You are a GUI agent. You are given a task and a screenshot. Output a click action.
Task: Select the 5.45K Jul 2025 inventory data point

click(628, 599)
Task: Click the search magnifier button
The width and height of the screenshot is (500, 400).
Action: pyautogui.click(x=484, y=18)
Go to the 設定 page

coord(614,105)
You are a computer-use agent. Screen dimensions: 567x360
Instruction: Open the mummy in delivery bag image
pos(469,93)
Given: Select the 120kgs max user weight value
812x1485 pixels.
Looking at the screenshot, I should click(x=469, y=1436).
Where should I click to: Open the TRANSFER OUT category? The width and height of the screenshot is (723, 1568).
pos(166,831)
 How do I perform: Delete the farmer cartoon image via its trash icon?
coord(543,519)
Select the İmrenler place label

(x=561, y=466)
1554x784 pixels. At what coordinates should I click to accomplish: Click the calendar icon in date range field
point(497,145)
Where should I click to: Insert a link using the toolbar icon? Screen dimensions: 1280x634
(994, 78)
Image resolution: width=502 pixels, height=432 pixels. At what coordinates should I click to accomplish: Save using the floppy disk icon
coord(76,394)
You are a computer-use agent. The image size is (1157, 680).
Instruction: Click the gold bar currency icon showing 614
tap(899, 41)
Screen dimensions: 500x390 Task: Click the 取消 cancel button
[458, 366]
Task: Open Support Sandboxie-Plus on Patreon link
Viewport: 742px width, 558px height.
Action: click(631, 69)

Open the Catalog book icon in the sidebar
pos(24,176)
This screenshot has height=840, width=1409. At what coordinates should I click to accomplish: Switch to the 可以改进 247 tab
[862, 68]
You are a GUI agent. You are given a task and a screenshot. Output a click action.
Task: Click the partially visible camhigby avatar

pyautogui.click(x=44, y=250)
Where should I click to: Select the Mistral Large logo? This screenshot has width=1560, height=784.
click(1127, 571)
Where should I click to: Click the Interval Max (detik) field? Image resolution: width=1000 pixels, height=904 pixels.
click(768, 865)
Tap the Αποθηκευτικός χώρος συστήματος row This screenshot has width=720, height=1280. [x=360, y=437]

..........

- **REQUIRED ACTION**:
Retype the entire listing word for word.

- **OUTPUT OF THE EXERCISE**:
You are a GUI agent. You are given a task and a screenshot. Output a click action.
Task: Select the 5.45K Jul 2025 inventory data point

click(628, 599)
Task: Click the search magnifier button
The width and height of the screenshot is (500, 400).
Action: pyautogui.click(x=484, y=18)
Go to the 設定 page

coord(614,105)
You are a computer-use agent. Screen dimensions: 567x360
Instruction: Open the mummy in delivery bag image
pos(469,93)
Given: Select the 120kgs max user weight value
812x1485 pixels.
Looking at the screenshot, I should click(x=469, y=1436).
Where should I click to: Open the TRANSFER OUT category? The width and height of the screenshot is (723, 1568).
pos(166,831)
 How do I perform: Delete the farmer cartoon image via its trash icon?
coord(543,519)
Select the İmrenler place label

(x=561, y=466)
1554x784 pixels. At what coordinates should I click to accomplish: Click the calendar icon in date range field
point(497,145)
Where should I click to: Insert a link using the toolbar icon? Screen dimensions: 1280x634
(994, 78)
Image resolution: width=502 pixels, height=432 pixels. At what coordinates should I click to accomplish: Save using the floppy disk icon
coord(76,394)
You are a computer-use agent. The image size is (1157, 680).
Instruction: Click the gold bar currency icon showing 614
tap(899, 41)
Screen dimensions: 500x390 Task: Click the 取消 cancel button
[458, 366]
Task: Open Support Sandboxie-Plus on Patreon link
Viewport: 742px width, 558px height.
Action: click(631, 69)

Open the Catalog book icon in the sidebar
pos(24,176)
This screenshot has height=840, width=1409. At what coordinates should I click to accomplish: Switch to the 可以改进 247 tab
[862, 68]
You are a GUI agent. You are given a task and a screenshot. Output a click action.
Task: Click the partially visible camhigby avatar

pyautogui.click(x=44, y=250)
Where should I click to: Select the Mistral Large logo? This screenshot has width=1560, height=784.
click(1127, 571)
Where should I click to: Click the Interval Max (detik) field? Image resolution: width=1000 pixels, height=904 pixels.
click(768, 865)
Tap the Αποθηκευτικός χώρος συστήματος row This screenshot has width=720, height=1280. [x=360, y=437]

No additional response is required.